Happiness in an uncertain world
WHAT HE HAVE achieved so far in our analysis of choice in uncertain circumstances is to establish that perfect competition creates insurance markets where the cost of shifting income between possible states is equal to the odds ratio of these states. How much income should the consumer buy in the bad state? The answer depends on his or her fear of the bad state coupled with the likelihood of this state. Economists believe that the individual comes up with a likely number for his or her satisfaction (or “expected utility”) if insured, and compares it to his or her utility if not insured. If the first number is greater, then you buy insurance.
Now here comes the tricky part. What “happiness number” do you attach to your choice of not buying insurance? You don’t know which of two possible ways the world will go. In the good state you would have much disposable income, in the bad state little. How do you attach one number then to happiness, or “utility”, arising from a situation in which two possible outcomes are possible? Put differently, since income in different states cannot be consumed simultaneously the way goods in the here and now can be consumed, we have to ask in what sense income levels in each state can be added up to produce a single number that tells you on average how well off you will be in the future. Economists call that number “expected utility”. It is the ce
nterpiece of choice under uncertainty because it enables an individual to compare his or her level of satisfaction with and without insurance.
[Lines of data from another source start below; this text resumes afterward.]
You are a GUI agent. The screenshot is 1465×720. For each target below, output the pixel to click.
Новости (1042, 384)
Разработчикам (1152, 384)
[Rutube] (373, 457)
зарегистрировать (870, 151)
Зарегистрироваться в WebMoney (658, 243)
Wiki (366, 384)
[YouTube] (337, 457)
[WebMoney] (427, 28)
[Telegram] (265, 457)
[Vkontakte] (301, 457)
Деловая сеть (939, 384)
This, however, is not a simple average where you add the utility of riches in the good state and deprivation in the bad state and divide by two. Rather, it is a weighted average where you give a higher score to states that are more probable. Then you multiply each state by its score and add the two. The scores in question are the probabilities that one or the other state will be realized.
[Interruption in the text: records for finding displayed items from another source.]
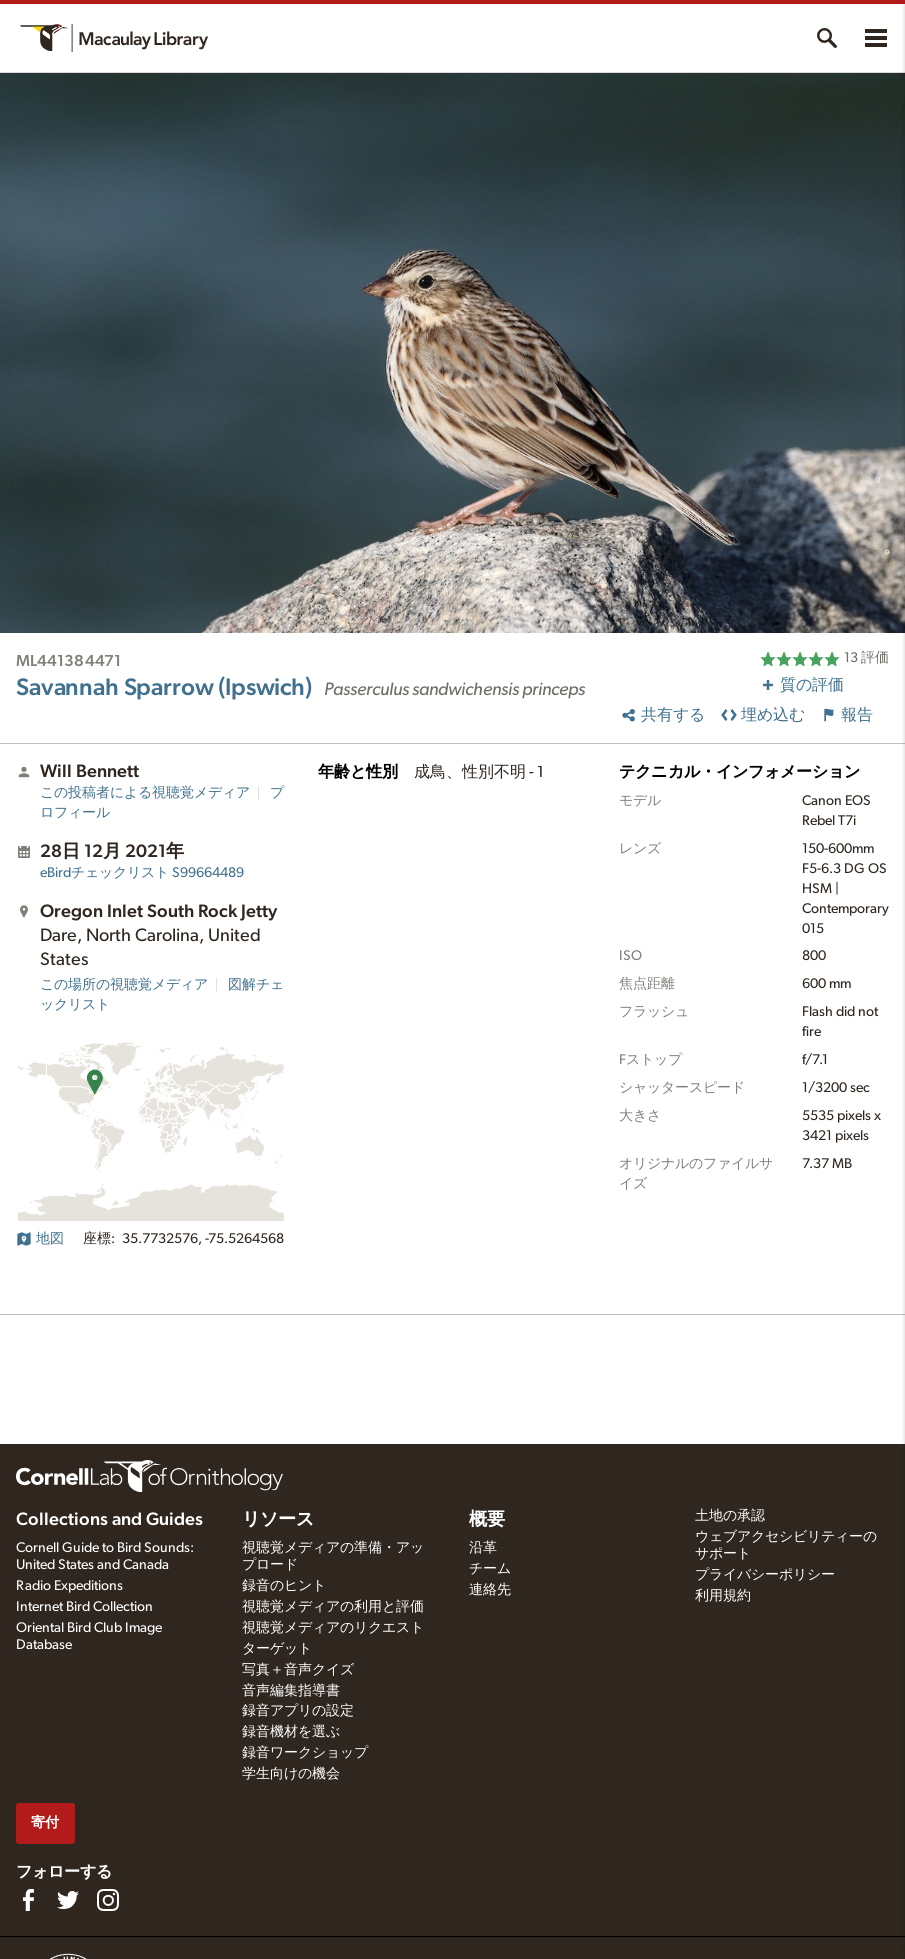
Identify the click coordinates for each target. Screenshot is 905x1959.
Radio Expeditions (69, 1586)
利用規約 (723, 1596)
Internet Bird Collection (84, 1607)
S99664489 (142, 873)
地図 (40, 1239)
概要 (487, 1520)
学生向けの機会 (291, 1774)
If your bank has only a one in a hundred chance of going under you would attach a score of only one in a hundred to the utility of the destitute state, and a score of ninety-nine out of a hundred to the utility of the prosperous state. Economists call the sum of these two weighted scores “expected utility”. You would make the same sort of calculation if you bought partial insurance, applying the one in a hundred chance to your level of compensation in case of accident, less the premium you pay, and the ninety-nine in a hundred chance in case of no accident, to your full wealth less the insurance premium. If expected utility is greater in the insured than in the uninsured state, then you buy insurance.
Risk aversion
SO FAR, ALL we have done is identify the factors that are important in the individual’s choices and which frame his or her decision-making process in terms of these factors. This does not tell us whether he or she will buy insurance or not. Nor does it even begin to show why chance occupies such an important place in economics.